● YOUR OBJECTIVE
Gather every line of the material that contains the string "Where". Treat uppercase and lowercase letters as distinct.

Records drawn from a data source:
※ ※ ※
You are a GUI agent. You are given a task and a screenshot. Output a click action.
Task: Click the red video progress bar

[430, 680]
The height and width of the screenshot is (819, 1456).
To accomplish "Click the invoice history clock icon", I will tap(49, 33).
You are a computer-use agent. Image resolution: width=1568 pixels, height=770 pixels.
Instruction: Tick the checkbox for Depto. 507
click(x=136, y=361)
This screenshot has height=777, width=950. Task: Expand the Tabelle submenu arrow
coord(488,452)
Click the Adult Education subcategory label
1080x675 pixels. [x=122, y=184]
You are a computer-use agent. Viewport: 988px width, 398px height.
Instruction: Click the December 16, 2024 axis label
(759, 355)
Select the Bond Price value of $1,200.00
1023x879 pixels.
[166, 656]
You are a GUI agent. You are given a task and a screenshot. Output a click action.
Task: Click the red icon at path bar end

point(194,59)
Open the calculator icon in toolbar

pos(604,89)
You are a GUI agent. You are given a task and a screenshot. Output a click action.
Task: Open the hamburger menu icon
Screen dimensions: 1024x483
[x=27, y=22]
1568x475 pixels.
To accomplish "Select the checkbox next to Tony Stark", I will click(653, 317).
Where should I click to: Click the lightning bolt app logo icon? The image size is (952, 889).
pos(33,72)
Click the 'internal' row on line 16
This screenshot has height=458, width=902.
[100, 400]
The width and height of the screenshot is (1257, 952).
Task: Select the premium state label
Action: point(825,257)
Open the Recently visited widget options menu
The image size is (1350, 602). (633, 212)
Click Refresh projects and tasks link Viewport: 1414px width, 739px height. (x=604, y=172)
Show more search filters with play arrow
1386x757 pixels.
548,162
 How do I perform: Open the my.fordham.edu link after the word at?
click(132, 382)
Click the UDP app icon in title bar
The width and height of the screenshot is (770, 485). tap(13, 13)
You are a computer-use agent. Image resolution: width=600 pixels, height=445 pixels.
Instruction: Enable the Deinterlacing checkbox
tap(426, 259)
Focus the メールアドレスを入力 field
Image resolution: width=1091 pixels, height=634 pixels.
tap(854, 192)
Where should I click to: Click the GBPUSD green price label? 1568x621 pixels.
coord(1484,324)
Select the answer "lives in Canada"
※ ※ ※
● OUTPUT OF THE EXERCISE
Where should I click to: Click the lightning bolt app logo icon? The image size is (952, 889).
Where should I click to: Click the GBPUSD green price label? 1568x621 pixels.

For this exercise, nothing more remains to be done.